The development history of P&G indicates that the company has experienced several problems during its establishment procedures (Ailawadi, Lehmann, & Neslin, 2001). The establishment year of the company, 1837, was not regarded as the best year for launching the company. During this year, the US was under panic of breakdown of banks and other financial institutions, and economic slowdown. Despite Cincinnati, the place of P&G’s origin, being a business center during this period, its economic situation was similar to the national economic situation and economic crisis (Barwise & Meehan, 2010). Nevertheless, the founders of P&G persisted on launching the business in order to compete with soup and candle production firms. History has indicated that the company was successful in beating the odds of economic crisis.

History also indicates that the company witnessed challenges between 1919 and 1920 (Barwise & Meehan, 2010). During this period, the company had to decrease the number of employees in order to cope with the uneven demand and decreasing sales because of the seasonal wholesalers’ purchasing. According to Gupta and Govindarajan (2001), the quick adoption of strategies by the company’s management executives assisted the firm in overcoming these difficulties. The most recent crisis witnessed by P&G occurred in 2000 (Varadarajan, DeFanti, & Busch, 2006). The crisis compelled the company’s CEO, Durk Jager, to quit (McMillan, 2010). With the adoption of new business strategies, the company eventually sprung back to its rightful position. As a result, the analysis of P&G’s success during the tough times is important.

• _PROBLEM DETAILS_
Echo the P&G history passage above in full, word for word. Nothing in the rows is needed here.

Stored records
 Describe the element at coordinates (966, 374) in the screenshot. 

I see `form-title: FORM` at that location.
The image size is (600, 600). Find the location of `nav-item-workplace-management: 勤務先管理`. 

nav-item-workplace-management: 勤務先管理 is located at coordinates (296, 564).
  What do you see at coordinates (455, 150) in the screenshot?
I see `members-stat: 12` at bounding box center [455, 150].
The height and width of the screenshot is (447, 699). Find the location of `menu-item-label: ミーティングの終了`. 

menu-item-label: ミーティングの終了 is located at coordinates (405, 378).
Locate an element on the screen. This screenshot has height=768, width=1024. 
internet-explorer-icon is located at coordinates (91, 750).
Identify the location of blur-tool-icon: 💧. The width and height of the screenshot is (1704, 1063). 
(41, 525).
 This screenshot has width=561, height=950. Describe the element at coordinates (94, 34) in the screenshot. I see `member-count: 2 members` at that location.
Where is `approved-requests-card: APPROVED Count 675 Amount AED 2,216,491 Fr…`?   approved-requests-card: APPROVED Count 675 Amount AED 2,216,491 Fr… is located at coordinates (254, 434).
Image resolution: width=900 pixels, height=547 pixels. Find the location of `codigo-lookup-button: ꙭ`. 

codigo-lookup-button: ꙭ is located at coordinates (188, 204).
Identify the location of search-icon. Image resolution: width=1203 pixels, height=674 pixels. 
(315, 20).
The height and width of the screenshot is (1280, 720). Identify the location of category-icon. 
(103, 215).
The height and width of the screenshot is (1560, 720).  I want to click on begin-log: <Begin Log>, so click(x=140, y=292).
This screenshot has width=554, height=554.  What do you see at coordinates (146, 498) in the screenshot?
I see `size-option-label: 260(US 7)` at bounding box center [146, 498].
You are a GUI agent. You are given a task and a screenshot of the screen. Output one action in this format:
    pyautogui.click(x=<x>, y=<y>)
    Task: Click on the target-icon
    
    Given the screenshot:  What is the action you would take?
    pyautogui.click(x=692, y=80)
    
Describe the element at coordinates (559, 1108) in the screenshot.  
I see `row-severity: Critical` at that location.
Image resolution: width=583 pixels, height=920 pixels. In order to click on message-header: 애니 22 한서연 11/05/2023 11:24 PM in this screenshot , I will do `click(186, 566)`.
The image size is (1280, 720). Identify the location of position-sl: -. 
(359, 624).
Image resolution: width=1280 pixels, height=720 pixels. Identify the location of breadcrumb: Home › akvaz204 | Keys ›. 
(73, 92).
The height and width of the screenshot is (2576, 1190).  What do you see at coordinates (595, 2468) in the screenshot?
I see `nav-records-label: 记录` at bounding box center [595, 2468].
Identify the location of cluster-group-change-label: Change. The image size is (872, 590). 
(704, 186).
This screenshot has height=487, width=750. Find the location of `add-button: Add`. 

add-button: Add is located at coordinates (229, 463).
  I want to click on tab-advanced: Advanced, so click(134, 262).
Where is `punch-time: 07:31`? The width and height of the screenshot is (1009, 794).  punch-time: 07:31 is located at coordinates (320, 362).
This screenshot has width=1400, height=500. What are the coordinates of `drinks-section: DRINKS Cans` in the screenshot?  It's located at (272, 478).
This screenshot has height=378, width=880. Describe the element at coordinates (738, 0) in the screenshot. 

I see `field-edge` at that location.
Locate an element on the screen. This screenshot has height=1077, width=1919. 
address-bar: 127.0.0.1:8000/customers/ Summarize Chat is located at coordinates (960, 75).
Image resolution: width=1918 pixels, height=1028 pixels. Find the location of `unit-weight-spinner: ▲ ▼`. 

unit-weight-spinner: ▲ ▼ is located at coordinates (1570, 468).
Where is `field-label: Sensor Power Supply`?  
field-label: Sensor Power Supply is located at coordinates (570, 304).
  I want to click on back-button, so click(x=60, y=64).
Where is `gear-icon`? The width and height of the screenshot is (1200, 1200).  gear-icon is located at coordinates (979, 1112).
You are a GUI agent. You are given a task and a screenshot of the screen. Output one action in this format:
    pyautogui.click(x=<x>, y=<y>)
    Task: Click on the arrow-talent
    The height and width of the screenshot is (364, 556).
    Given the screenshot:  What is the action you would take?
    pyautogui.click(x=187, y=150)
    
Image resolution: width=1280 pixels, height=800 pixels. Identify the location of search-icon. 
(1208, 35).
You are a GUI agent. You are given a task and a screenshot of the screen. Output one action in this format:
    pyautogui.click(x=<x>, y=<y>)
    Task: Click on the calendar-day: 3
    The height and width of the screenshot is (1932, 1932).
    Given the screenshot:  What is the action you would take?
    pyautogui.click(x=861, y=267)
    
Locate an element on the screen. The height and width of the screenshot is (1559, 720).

• _ANSWER FOR THIS EXERCISE_
The development history of P&G indicates that the company has experienced several problems during its establishment procedures (Ailawadi, Lehmann, & Neslin, 2001). The establishment year of the company, 1837, was not regarded as the best year for launching the company. During this year, the US was under panic of breakdown of banks and other financial institutions, and economic slowdown. Despite Cincinnati, the place of P&G’s origin, being a business center during this period, its economic situation was similar to the national economic situation and economic crisis (Barwise & Meehan, 2010). Nevertheless, the founders of P&G persisted on launching the business in order to compete with soup and candle production firms. History has indicated that the company was successful in beating the odds of economic crisis.

History also indicates that the company witnessed challenges between 1919 and 1920 (Barwise & Meehan, 2010). During this period, the company had to decrease the number of employees in order to cope with the uneven demand and decreasing sales because of the seasonal wholesalers’ purchasing. According to Gupta and Govindarajan (2001), the quick adoption of strategies by the company’s management executives assisted the firm in overcoming these difficulties. The most recent crisis witnessed by P&G occurred in 2000 (Varadarajan, DeFanti, & Busch, 2006). The crisis compelled the company’s CEO, Durk Jager, to quit (McMillan, 2010). With the adoption of new business strategies, the company eventually sprung back to its rightful position. As a result, the analysis of P&G’s success during the tough times is important.